Stored items:
..........

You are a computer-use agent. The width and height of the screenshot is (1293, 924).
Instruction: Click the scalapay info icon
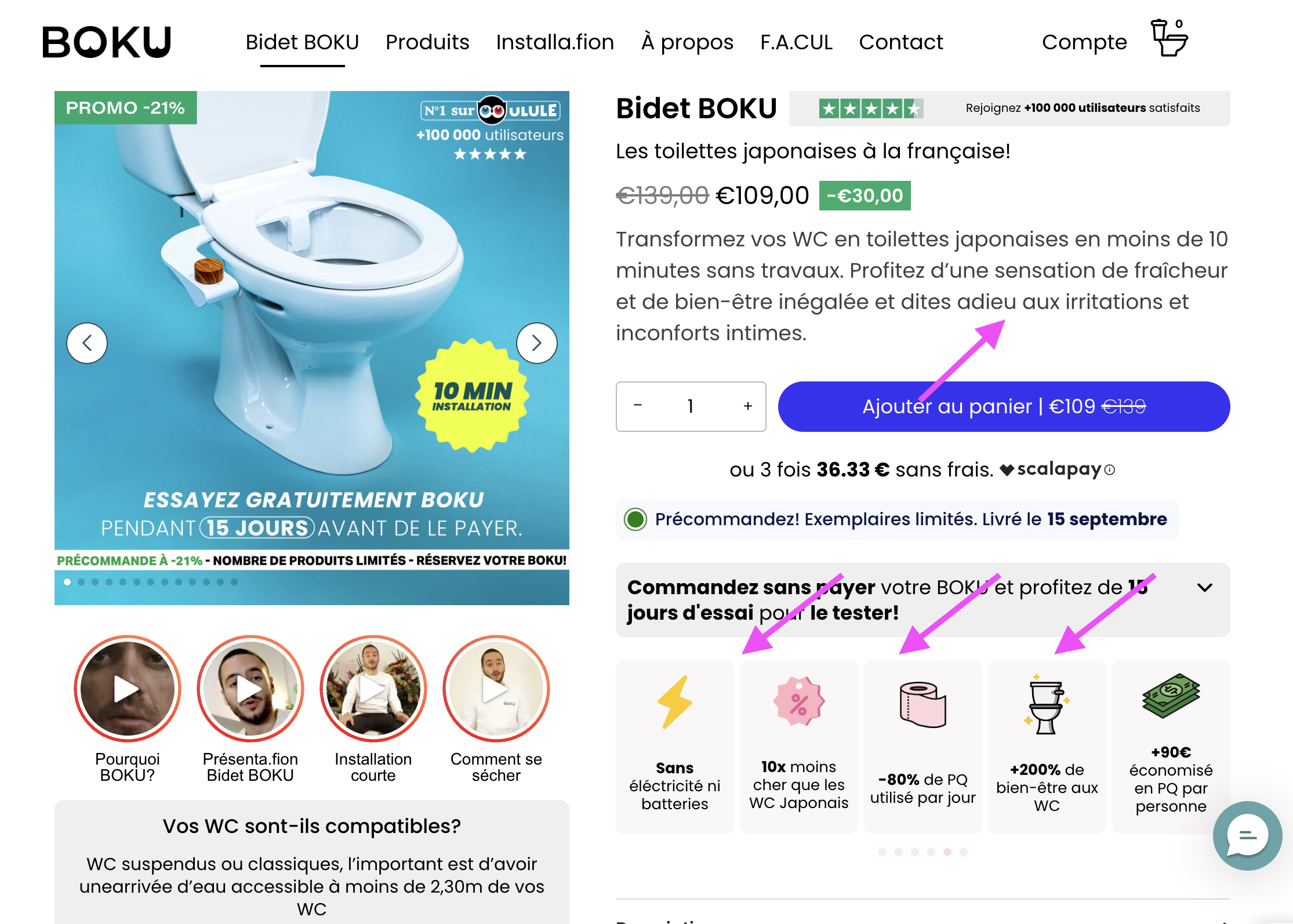[1109, 470]
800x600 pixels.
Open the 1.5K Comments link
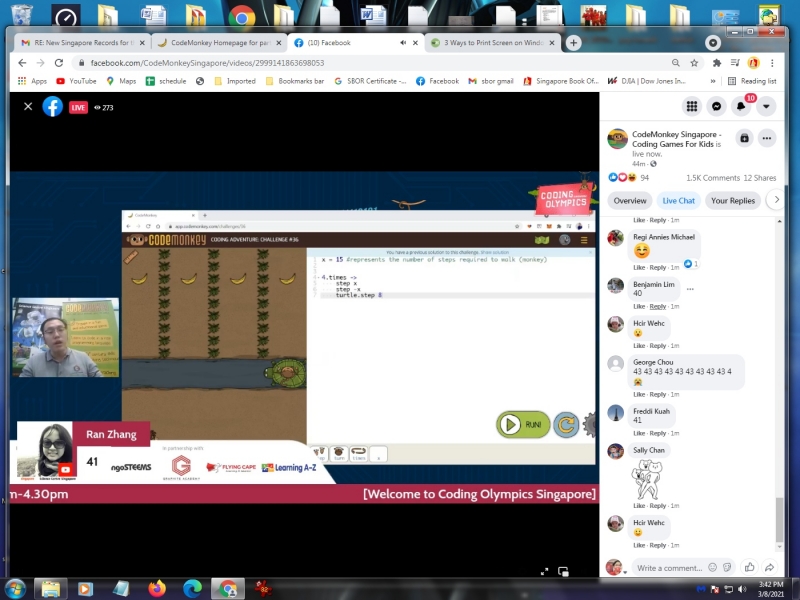point(712,177)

..........

Goal of the exercise: Could you write the entries out again exactly, without their pictures?

Written answer:
You are a computer-use agent. The width and height of the screenshot is (1293, 924).
Instruction: Click the scalapay info icon
[1109, 470]
800x600 pixels.
Open the 1.5K Comments link
point(712,177)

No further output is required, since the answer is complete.